Count the lines in the listing below that hold the string "from". Reply with the number alone.

──────────

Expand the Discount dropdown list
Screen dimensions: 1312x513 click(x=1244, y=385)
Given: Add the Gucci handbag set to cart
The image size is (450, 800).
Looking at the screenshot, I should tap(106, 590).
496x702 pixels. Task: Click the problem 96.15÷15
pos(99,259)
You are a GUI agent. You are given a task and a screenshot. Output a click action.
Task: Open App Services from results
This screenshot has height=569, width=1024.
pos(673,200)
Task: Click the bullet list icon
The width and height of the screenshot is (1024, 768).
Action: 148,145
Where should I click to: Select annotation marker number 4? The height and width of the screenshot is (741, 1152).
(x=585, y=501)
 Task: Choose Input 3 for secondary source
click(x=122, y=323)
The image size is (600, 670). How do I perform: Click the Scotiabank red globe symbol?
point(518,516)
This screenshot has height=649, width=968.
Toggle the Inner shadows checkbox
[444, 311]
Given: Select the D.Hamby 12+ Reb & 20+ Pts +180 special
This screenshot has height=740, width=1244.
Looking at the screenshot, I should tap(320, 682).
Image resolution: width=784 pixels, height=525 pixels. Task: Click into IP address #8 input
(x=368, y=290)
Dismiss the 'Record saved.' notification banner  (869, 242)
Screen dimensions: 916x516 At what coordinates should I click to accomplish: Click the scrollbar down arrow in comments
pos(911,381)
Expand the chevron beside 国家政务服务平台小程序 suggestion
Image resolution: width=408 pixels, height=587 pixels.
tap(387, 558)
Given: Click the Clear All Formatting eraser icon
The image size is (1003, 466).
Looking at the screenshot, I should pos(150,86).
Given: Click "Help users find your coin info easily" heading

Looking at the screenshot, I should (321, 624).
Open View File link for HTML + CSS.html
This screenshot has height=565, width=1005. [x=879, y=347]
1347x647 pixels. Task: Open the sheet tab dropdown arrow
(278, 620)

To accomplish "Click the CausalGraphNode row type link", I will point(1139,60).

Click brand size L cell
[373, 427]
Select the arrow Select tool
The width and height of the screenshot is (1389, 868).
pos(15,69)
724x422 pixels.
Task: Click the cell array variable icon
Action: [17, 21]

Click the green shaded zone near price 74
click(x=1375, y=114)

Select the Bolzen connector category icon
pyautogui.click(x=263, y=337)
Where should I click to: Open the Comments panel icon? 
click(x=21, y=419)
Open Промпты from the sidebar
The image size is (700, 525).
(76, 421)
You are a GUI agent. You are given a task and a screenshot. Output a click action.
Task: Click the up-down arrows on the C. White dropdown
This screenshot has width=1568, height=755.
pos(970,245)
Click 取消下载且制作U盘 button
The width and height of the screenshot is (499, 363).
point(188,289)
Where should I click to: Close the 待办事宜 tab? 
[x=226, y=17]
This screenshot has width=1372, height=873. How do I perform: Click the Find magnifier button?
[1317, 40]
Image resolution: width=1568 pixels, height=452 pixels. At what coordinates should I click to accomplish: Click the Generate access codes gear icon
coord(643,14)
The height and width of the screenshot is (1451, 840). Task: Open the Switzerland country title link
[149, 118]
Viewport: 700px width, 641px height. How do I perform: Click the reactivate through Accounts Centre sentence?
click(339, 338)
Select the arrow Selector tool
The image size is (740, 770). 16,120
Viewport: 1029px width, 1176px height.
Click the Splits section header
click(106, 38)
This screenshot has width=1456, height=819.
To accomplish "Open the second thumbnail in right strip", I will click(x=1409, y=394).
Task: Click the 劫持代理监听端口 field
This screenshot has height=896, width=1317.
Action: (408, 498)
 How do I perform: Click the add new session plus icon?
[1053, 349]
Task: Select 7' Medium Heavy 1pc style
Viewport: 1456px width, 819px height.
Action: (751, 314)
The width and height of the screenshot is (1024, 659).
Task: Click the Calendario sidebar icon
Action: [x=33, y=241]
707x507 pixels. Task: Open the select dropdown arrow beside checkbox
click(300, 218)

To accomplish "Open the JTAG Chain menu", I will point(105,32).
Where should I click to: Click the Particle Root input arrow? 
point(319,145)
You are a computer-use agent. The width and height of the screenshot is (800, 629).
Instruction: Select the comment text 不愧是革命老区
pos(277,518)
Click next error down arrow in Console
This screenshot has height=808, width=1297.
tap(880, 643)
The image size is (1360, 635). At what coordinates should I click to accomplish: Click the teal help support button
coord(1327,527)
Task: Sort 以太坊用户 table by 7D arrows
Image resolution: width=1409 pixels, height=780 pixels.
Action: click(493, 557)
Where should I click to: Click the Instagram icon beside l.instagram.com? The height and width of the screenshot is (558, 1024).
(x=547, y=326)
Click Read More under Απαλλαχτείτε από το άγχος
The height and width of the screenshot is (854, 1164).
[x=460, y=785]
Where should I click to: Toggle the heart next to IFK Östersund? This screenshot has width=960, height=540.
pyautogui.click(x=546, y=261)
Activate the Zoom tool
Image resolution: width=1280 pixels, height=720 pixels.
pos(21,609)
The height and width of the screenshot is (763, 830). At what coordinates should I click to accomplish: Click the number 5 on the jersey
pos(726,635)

──────────

*SOLUTION BELOW*: 2